• _Passage provided_:
Segment Open
        One thing software seems to have eaten is the courtroom as a preferred forum for seeking justice. Social media can quickly create a virtual Coliseum, filled with outraged people howling for the death, either literal or metaphorical, of a perceived evil doer. Whatever a Zimbabwean court ultimate does to that Minnesota dentist for his act of leocide, he has already been found guilty of a supreme evil by a quarter million friends of Cecil and driven out of business and into hiding.
        A hundred years ago, the worst thing a socialite could contemplate was social death — no invites to the right sort of parties and the scorn of public snubs from the right sort of people. Perhaps today’s pastoralist would be wise to insist on the “right to be ignored” (already recognized in the EU) and seek to withdraw from the social media arena. But the software is so ubiquitous and so ravenous that such withdrawal may be illusory.

  7. Software has already eaten the world, which is why Breaking Smart 1 reads a bit like a defense of the status quo. It is Venkat wearing the mask of Fukuyama, elaborating a retrospective neo-conservatism in which a liberal ( “free” ) society plus technological determinism is the latest incarnation of the world-spirit. Yes, sure, this is just the current paradigm according to which we produce and sell normal technology.
Segment Closed
• _Exercise instructions_:
• A. Write out the stretch of the passage on software from "A hundred years" through "may be illusory.".
• B. In the passage on software, list every proper name in the paragraph that begins "Software has already eaten the world."
The lines that come after this have no connection to the passage on software.

• _Given entries_:
Segment Open
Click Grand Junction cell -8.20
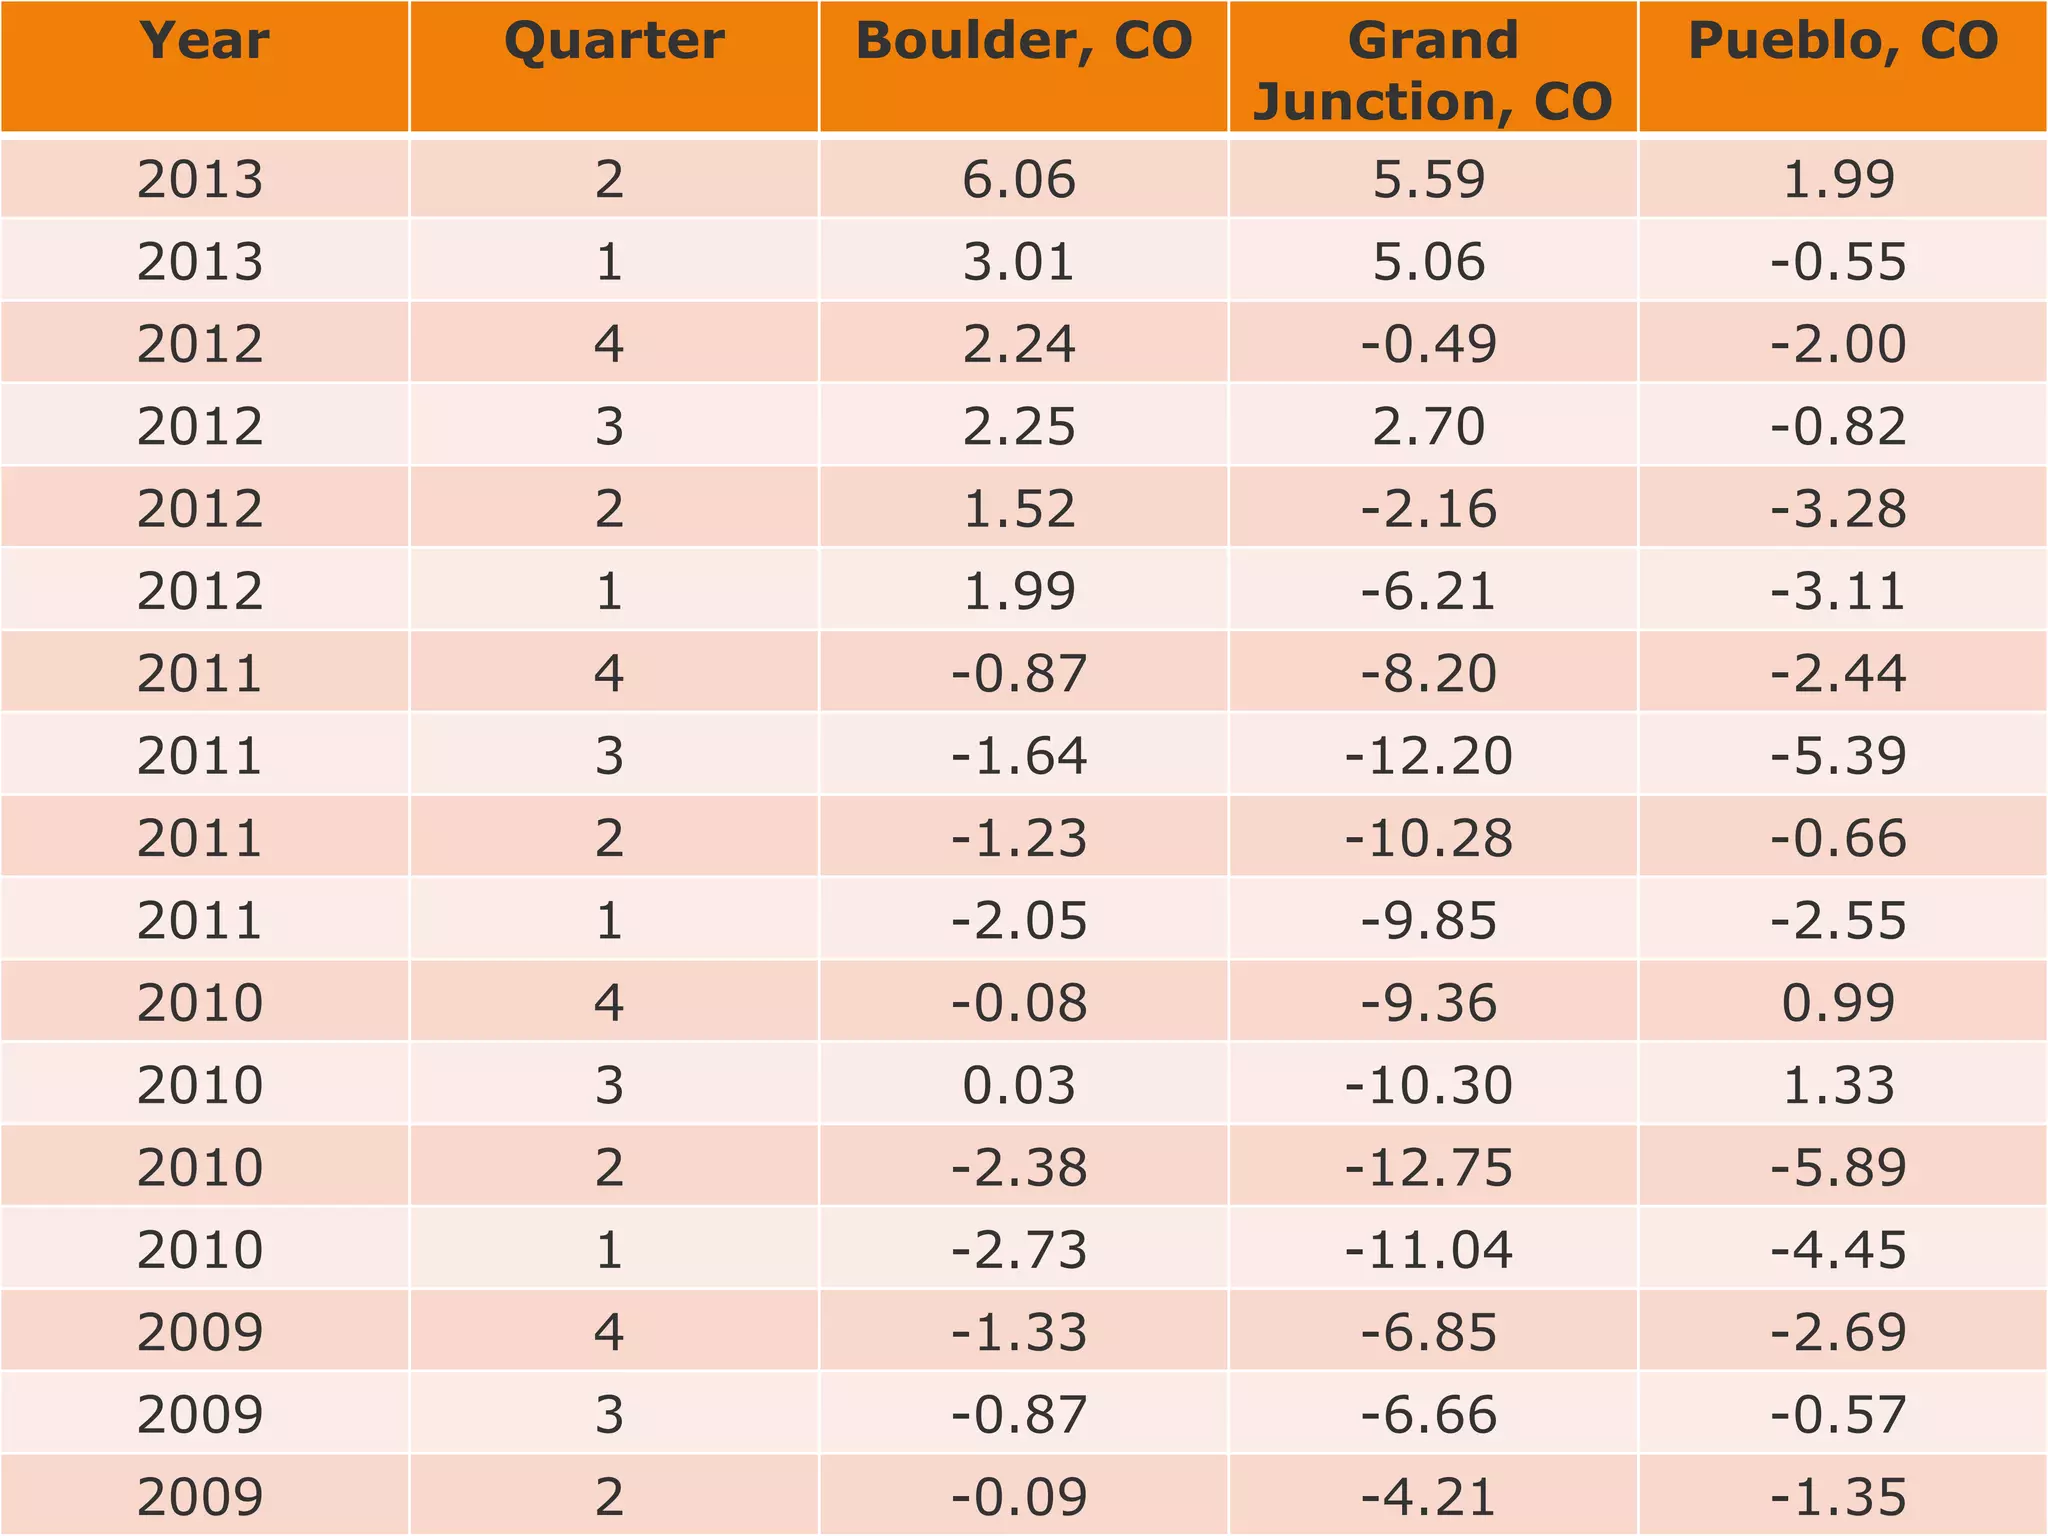The width and height of the screenshot is (2048, 1536). pyautogui.click(x=1429, y=673)
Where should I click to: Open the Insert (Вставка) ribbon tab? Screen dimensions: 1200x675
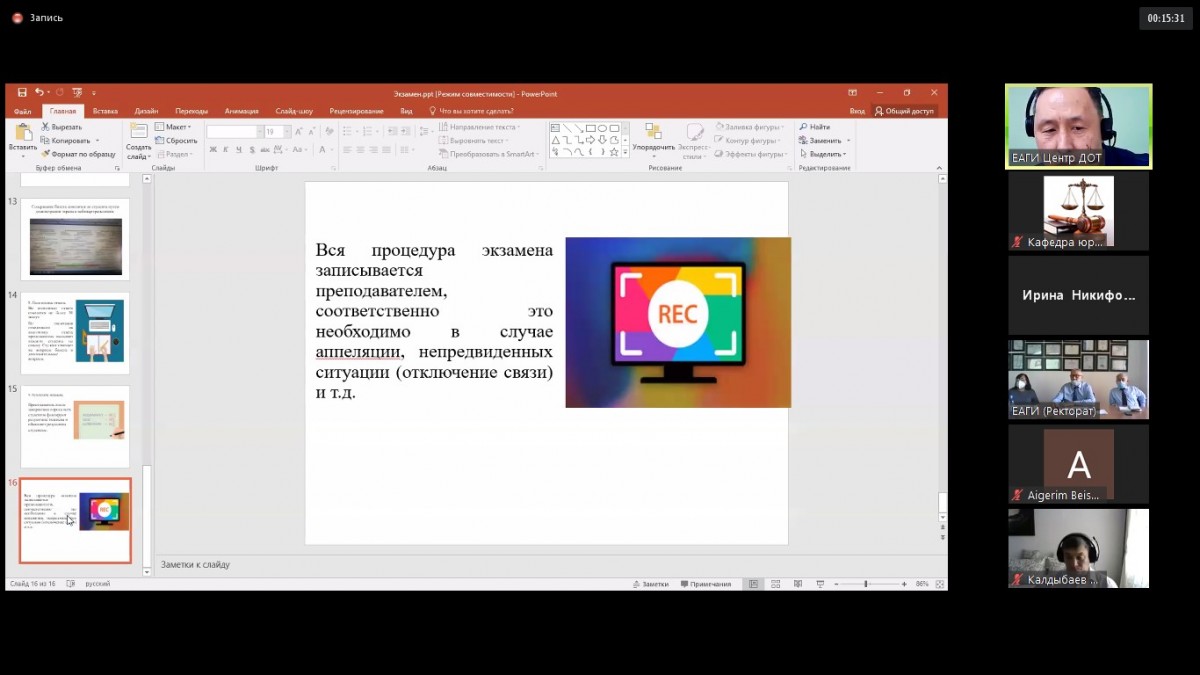pyautogui.click(x=105, y=111)
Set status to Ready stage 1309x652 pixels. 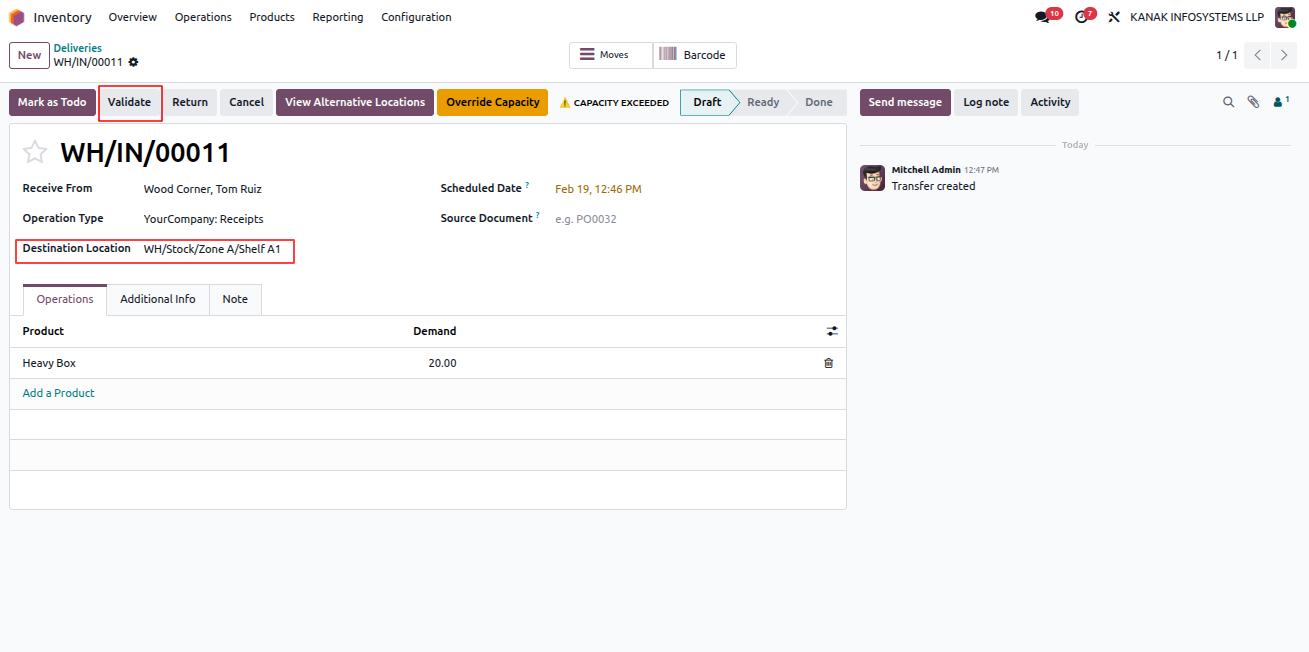[x=763, y=102]
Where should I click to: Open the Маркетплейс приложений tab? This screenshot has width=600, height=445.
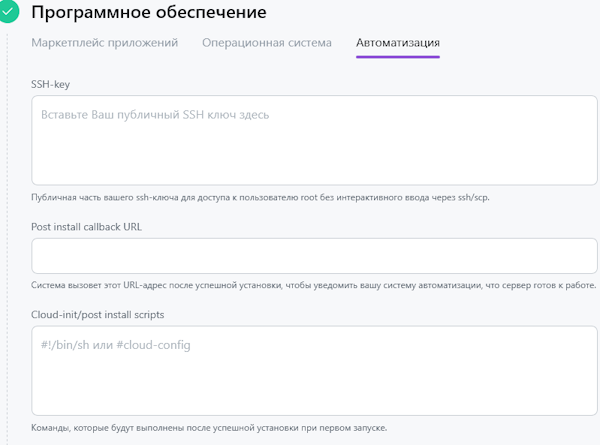(x=105, y=43)
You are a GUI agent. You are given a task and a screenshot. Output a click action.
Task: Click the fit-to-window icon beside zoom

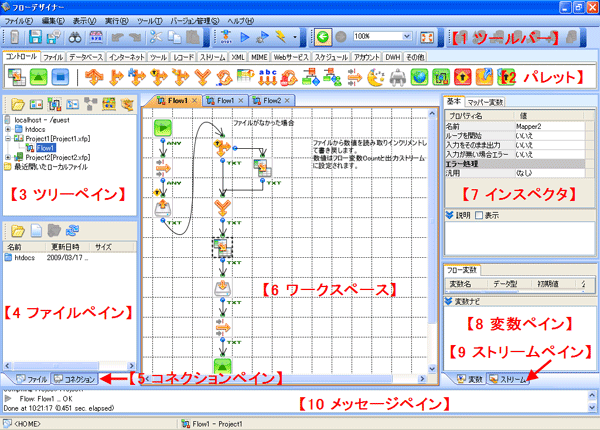(x=428, y=38)
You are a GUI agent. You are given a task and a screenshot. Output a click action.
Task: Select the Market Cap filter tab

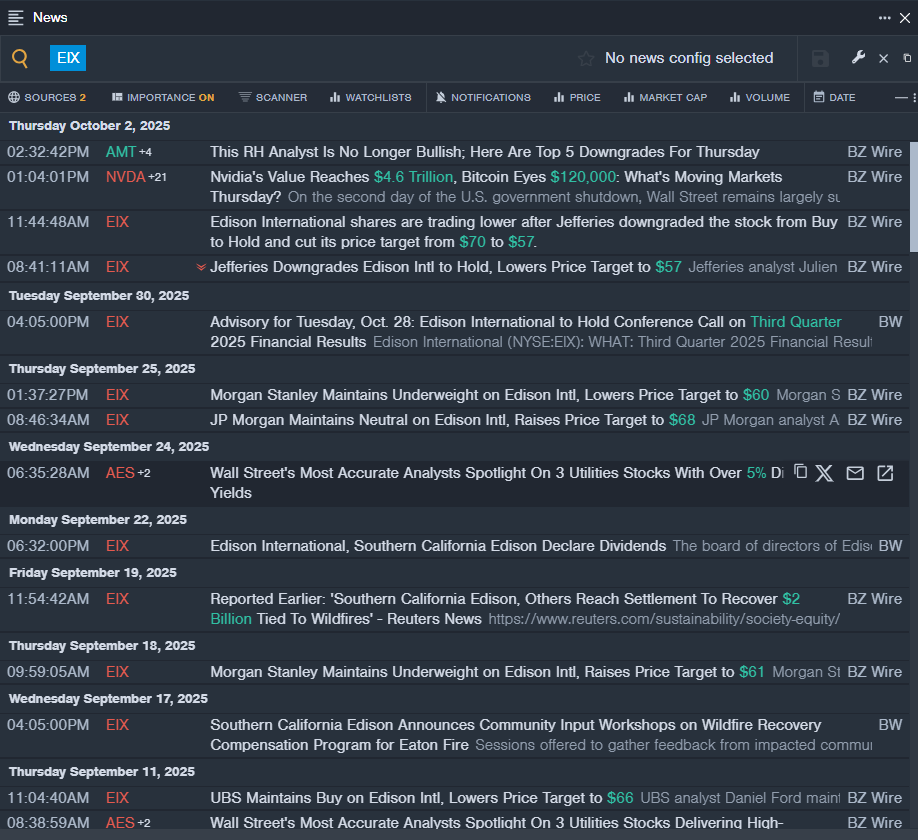tap(665, 97)
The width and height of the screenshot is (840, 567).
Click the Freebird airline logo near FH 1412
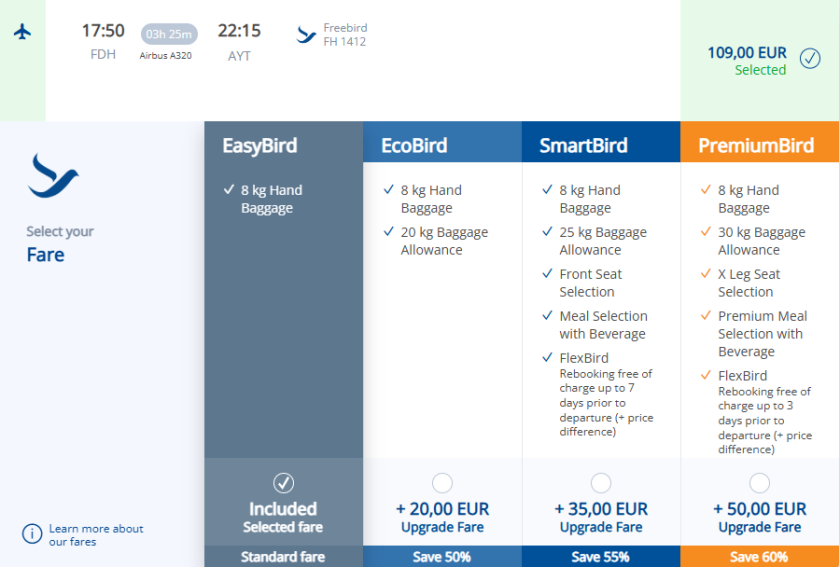click(307, 35)
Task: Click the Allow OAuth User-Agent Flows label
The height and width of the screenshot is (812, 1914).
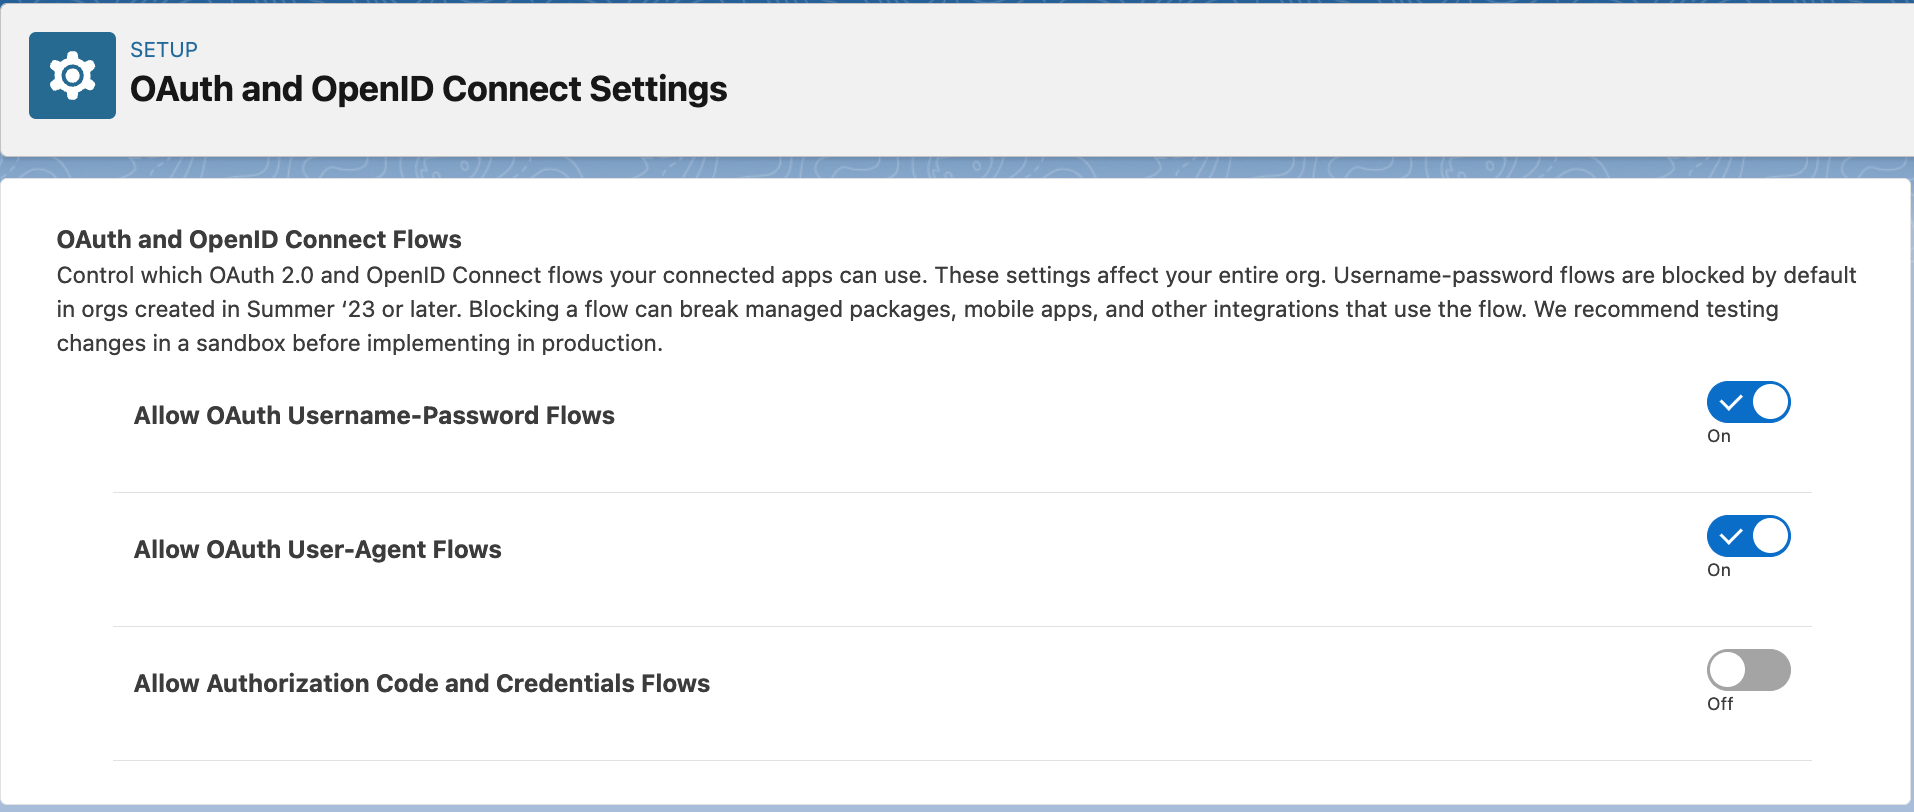Action: point(318,550)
Segment Closed
• _Solved problems_:
• A.
A hundred years ago, the worst thing a socialite could contemplate was social death — no invites to the right sort of parties and the scorn of public snubs from the right sort of people. Perhaps today’s pastoralist would be wise to insist on the “right to be ignored” (already recognized in the EU) and seek to withdraw from the social media arena. But the software is so ubiquitous and so ravenous that such withdrawal may be illusory.

• B. Breaking Smart 1, Venkat, Fukuyama